My 10-year-old son was born in the spring. Each year, we celebrate his birthday with a mix of gratitude, awe and joy. But at the same time, in the back of my mind, lurk feelings of sadness, disappointment and defeat – for what I was like then and what I am like now, for all that is different and has not gone according to plan (including our family’s original intention to have more children).

My husband and I had always planned on having two children, but shortly after our son was born we began to consider the possibility that having two children might not work for our family’s dynamics. But before we could fully make the decision ourselves, it was made for us. I became sick when our son was 2, and diagnosed when he was 3. My treatment plan includes medication that strictly prohibits pregnancy.

Until I was 34 years old, I had foolishly grown accustomed to my body performing as I expected it to. I moderately exercised, managed my asthma with the occasional use of my inhaler and considered myself strong enough to do what I wanted to do – including long walks in my neighborhood or leisurely bike rides on my beach cruiser.
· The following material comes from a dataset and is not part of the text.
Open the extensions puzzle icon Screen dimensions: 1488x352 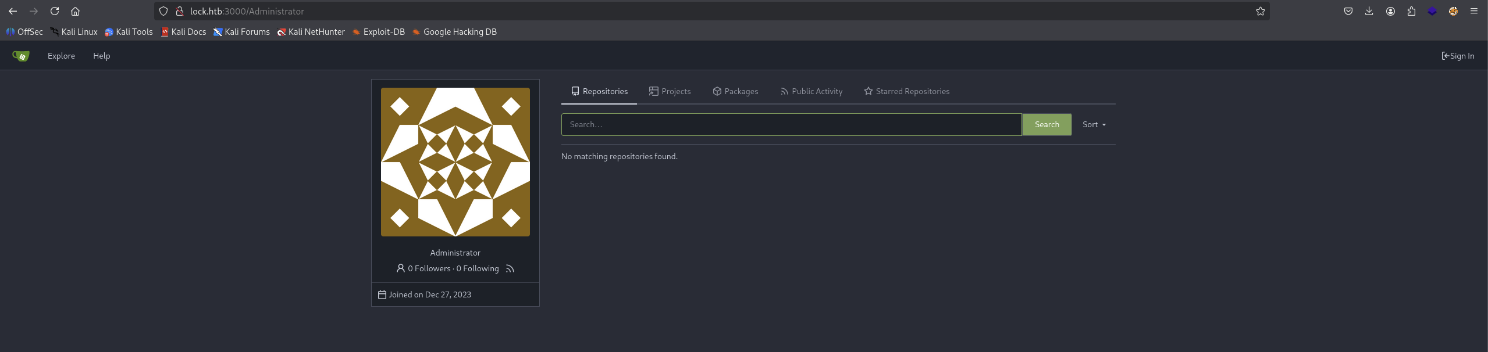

My body always felt strong enough to do what I needed it to do. I knew I could walk my fourth-grade students on a day-long field trip around the San Fernando Mission. I knew I could wait to pee until recess or lunch time. I knew I could skip lunch to have a parent conference and not eat until after school.

When I became pregnant I felt certain that I would manage it well. I told my husband I wasn’t going to have morning sickness or strange food cravings, and I didn’t. I was pregnant, and though my body changed, nothing else did. I took my fourth-grade students on a walking field trip to a neighborhood park just six weeks before my son was born. I continued teaching until two days before my son was born. I walked into the hospital determined to have a natural, non-medicated childbirth. And I did.

But that was 10 years ago. Now, my body no longer does what I want it to do. Oftentimes it doesn’t even feel like my body. It feels as if I am stuck inside an older woman’s body. A much older woman. A woman whose knees creak as she climbs up the stairs. A woman who sits down with her son to complete a floor-size puzzle and then has difficulty standing back up. A woman who sometimes can’t make it home from the market without fighting off tears – of fatigue, of pain, of frustration.

On a good day, I can still see my body as functioning, sufficient and operational.

On a not-so-good day, I see my body as defective, incompetent and failing.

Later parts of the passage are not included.